Defending end computers
Only HTTP and HTTPs should be open with SSH & RDP being allowed out on a case by case basis filtered to destination IPs. Now the problem is the two most common protocols which allow an assortment of applications and services to run – HTTP(s). The conventional response is install a web filter which permits 35/40 categories. What's the problem? This method permits everything and tries to blacklist a few percent of the known malicious/unwanted internet. It is impossible to keep up with what is bad, and new domains will likely be missed. A better though stricter way of doing this is surveying your employees and allowing a few thousand websites out. Thus, new websites and malware sites would struggle to work due to the URL whitelisting approach over blacklisting. You could go further and run an application filter which inspects below the general port and can block applications running on single port like HTTPs.

Defending servers
Server admins do use Windows servers to browse the internet, even domain controllers and this is a big no no. Why do they do it? Since end computers may block pornography, gambling and webmail, and servers should but do not have web filtering policies always applied. Servers are meant to well… serve not be used to browse the internet. Very few ports should be open outbound, with DNS being locked to the internal DNS server and HTTP & HTTPs being locked to the update servers only. Java, Silverlight, Flash, Adobe PDF etc. should not be installed. If HTTPs is permitted outbound then LogMeIn and TeamViewer could be installed to bypass remote access policies. Filtering the destination IPs and/or which applications can run over a port is an excellent practice. If browsing is needed an internal proxy should be used which only permits access to certain websites. Application whitelisting for end computers and servers is another strong defence.
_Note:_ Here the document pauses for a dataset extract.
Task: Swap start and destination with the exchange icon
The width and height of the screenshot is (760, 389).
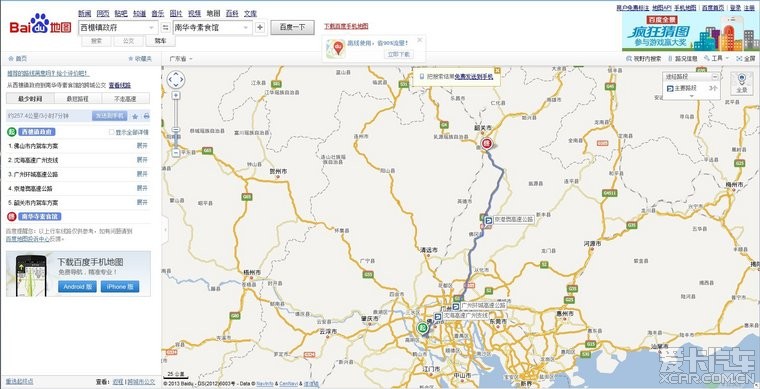Action: click(x=165, y=28)
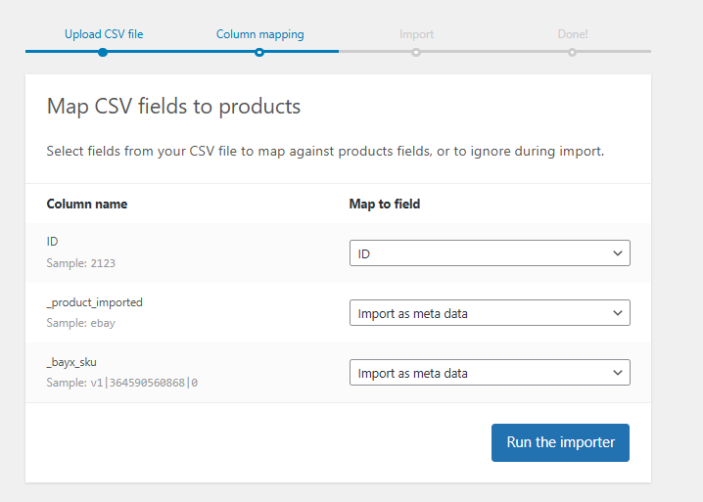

Now we have covered the virtual side, let's jump over to the non-fictional physical side quickly… your office and data centre. Coming in you should be using 'something you have' (ID card) and 'something you know' (4-digit PIN) though most organisations only have one of two. If someone can tailgate or blag their way into a building, then they need to get out as everyone else does unless they wish to jump out of a window into a rubbish truck like in the films! Getting in involves going through a barrier which should only allow one person out at a time. Going out should be the same with two methods of authentication and/or better a turnstile which is stricter than a general door or barrier.